Cash Flow, Profit and the Third Kind - "Don't Count Your Chickens..."
“Mark-to-Market” is an unfamiliar term to the general public, but in laymen terms and in the business world, it basically equates to the accounting method Enron used to deceive its investors by reporting future revenue values of a customer against current expenses.
Wikipedia states “For one contract, in July 2000, Enron and Blockbuster Video signed a 20-year agreement to introduce on-demand entertainment to various U.S. cities by year-end. After several pilot projects, Enron recognized estimated profits of more than $110 million from the deal, even though analysts questioned the technical viability and market demand of the service. When the network failed to work, Blockbuster pulled out of the contract. Enron continued to recognize future profits, even though the deal resulted in a loss. (USA Today)”

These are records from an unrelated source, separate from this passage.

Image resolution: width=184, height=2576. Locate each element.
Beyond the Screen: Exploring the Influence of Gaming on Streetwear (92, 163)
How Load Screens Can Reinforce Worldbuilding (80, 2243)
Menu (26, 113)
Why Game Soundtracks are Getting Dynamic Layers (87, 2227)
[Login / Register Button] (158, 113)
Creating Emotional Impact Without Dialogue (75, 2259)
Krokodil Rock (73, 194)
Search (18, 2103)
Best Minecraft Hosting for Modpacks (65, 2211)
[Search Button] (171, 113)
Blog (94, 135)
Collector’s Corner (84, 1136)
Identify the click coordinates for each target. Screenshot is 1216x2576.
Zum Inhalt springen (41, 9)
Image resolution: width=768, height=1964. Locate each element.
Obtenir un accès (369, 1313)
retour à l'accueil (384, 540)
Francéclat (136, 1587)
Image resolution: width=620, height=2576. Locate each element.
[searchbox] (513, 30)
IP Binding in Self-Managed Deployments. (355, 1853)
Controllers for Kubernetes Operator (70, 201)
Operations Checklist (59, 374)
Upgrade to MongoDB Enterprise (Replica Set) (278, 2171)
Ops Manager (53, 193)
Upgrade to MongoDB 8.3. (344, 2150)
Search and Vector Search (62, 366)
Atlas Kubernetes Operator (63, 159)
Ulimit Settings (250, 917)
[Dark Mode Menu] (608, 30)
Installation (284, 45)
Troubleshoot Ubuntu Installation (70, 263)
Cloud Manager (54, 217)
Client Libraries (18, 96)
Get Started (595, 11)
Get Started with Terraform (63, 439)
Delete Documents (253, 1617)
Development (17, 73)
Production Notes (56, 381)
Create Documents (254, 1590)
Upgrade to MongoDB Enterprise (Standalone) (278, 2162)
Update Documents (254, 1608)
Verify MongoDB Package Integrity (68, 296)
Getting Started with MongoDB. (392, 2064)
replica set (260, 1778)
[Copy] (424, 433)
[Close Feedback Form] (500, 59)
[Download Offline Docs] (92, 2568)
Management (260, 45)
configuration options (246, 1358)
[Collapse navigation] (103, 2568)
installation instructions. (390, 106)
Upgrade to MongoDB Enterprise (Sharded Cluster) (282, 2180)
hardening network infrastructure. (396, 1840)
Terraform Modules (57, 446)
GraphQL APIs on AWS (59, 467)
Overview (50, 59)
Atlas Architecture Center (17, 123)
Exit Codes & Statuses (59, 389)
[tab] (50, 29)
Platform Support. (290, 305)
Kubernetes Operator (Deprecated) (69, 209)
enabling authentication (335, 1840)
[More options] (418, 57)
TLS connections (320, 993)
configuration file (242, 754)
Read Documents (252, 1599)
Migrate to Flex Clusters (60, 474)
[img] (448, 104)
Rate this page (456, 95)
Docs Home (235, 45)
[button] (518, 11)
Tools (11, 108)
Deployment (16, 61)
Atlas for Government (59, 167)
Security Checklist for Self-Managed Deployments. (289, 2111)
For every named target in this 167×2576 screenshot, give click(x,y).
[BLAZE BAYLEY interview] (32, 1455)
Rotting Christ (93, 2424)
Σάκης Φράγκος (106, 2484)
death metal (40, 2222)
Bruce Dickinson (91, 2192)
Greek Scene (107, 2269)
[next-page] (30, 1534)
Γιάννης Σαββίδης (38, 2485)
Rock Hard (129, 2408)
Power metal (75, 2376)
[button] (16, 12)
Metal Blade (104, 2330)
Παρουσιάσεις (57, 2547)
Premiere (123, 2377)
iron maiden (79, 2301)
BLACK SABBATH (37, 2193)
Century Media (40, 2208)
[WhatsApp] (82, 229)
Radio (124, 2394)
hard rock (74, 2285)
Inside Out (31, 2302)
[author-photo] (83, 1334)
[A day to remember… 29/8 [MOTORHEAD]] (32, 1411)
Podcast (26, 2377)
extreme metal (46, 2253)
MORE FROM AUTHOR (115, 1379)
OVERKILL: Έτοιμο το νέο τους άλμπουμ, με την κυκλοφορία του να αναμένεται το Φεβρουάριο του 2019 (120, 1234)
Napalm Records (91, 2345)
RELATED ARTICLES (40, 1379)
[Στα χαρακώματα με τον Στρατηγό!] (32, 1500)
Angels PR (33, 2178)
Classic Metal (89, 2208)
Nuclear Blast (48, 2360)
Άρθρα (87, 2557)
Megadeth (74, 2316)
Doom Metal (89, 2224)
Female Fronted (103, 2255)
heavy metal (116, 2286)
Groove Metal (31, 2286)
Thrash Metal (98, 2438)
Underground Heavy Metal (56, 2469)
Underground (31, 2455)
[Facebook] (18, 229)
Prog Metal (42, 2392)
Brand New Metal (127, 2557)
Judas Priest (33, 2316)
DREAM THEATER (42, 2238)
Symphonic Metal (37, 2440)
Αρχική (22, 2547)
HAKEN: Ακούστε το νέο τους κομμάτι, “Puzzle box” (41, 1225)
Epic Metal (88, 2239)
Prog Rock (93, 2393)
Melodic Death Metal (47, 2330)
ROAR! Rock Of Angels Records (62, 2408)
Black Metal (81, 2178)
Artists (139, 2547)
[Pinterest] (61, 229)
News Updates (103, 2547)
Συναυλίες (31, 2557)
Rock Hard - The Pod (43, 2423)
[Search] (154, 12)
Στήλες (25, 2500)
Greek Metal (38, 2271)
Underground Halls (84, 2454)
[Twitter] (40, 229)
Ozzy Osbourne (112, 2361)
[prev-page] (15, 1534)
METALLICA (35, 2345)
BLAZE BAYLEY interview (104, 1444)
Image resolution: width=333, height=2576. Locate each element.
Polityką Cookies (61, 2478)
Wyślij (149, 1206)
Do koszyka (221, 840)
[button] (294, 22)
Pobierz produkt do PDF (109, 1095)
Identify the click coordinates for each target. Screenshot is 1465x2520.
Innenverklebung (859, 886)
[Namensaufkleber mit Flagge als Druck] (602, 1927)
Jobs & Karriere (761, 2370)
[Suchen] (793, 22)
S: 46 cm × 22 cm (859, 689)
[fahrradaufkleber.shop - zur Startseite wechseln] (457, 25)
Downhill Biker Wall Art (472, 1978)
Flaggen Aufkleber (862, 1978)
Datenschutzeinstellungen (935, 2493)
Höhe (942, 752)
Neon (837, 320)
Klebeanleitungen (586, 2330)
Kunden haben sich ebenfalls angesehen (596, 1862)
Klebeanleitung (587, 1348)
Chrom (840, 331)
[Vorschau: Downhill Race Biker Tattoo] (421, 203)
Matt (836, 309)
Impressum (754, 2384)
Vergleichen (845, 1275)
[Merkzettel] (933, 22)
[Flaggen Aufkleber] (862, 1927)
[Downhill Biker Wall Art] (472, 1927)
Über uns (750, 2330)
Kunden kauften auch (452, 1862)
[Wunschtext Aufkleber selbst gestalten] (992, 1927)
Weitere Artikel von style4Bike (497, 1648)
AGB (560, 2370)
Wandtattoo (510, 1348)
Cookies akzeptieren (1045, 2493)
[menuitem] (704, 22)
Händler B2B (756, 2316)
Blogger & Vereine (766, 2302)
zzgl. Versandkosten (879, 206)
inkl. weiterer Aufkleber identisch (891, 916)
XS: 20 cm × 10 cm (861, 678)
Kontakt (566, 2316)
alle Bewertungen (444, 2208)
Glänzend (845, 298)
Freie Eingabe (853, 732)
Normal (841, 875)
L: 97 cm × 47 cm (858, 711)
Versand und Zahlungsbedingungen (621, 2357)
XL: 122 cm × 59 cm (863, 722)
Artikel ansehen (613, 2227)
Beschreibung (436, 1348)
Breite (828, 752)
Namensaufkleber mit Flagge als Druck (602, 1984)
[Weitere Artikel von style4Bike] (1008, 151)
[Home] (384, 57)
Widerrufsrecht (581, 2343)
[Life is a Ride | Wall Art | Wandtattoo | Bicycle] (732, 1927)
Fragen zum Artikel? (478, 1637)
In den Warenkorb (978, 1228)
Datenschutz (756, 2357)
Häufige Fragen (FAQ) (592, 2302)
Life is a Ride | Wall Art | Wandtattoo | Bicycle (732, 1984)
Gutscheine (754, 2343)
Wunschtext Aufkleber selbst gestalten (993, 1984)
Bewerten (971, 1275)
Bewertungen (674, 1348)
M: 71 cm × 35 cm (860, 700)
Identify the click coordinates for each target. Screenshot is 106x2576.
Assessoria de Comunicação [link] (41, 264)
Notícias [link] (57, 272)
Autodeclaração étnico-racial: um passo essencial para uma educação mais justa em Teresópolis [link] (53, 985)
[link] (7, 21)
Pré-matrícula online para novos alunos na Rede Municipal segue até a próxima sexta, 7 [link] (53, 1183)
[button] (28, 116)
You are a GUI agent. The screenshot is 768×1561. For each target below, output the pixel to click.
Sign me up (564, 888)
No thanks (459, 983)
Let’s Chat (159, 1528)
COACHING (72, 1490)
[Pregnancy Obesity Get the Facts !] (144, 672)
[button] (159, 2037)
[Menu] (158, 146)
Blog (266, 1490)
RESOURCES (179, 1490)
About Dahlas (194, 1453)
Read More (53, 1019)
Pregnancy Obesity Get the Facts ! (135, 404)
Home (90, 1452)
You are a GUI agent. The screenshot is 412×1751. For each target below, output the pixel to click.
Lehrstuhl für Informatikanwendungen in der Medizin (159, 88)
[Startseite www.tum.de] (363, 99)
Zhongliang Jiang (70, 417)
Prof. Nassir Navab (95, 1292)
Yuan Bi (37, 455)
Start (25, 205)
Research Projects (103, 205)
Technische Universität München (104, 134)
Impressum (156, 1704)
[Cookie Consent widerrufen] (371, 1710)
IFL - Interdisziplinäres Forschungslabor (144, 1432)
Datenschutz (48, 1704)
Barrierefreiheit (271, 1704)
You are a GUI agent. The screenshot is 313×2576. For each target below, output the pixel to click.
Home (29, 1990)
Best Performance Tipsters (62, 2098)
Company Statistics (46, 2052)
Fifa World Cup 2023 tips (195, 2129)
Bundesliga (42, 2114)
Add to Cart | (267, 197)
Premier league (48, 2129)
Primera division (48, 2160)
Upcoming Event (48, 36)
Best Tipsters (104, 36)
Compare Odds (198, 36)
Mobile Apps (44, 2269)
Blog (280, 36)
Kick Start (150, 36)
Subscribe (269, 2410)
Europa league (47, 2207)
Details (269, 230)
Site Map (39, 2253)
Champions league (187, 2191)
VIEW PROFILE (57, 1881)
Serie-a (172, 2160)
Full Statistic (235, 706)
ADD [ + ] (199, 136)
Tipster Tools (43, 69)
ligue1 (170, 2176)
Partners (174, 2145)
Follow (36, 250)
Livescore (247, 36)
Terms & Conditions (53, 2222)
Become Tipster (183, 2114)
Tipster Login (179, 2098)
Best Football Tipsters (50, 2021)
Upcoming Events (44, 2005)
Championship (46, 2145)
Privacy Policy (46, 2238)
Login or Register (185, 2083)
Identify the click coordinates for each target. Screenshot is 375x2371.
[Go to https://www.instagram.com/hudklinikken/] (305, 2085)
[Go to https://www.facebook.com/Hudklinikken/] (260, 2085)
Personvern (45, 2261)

Even though ‘Mark-to-Market’ can be a questionable accounting practice by publicly traded companies if used in the wrong context I have seen many small and medium sized businesses deceive themselves with these same accounting practices. This accounting principal may not be on paper but it gives the business owner a false sense of their companies real value based on future revenues that may or may not come.
The way this deception works is a dentist, office supply company or pest control company (or whomever) wrongly anticipates the increasing value of a current customer one to two to five years from now.
These wrong customer values are derived from two sources:
First, the assumption their good or service will have a higher market price in the future (and therefore generate more revenue) than the present.
Secondly, the assumption that a customer at present will still be a customer in the future.
These assumptions have devastating effects when a business owner makes purchasing decisions (current expenses) on this supposed future customer revenue.
The Parable - don’t count your chickens before they hatch. Don’t spend money you don’t have.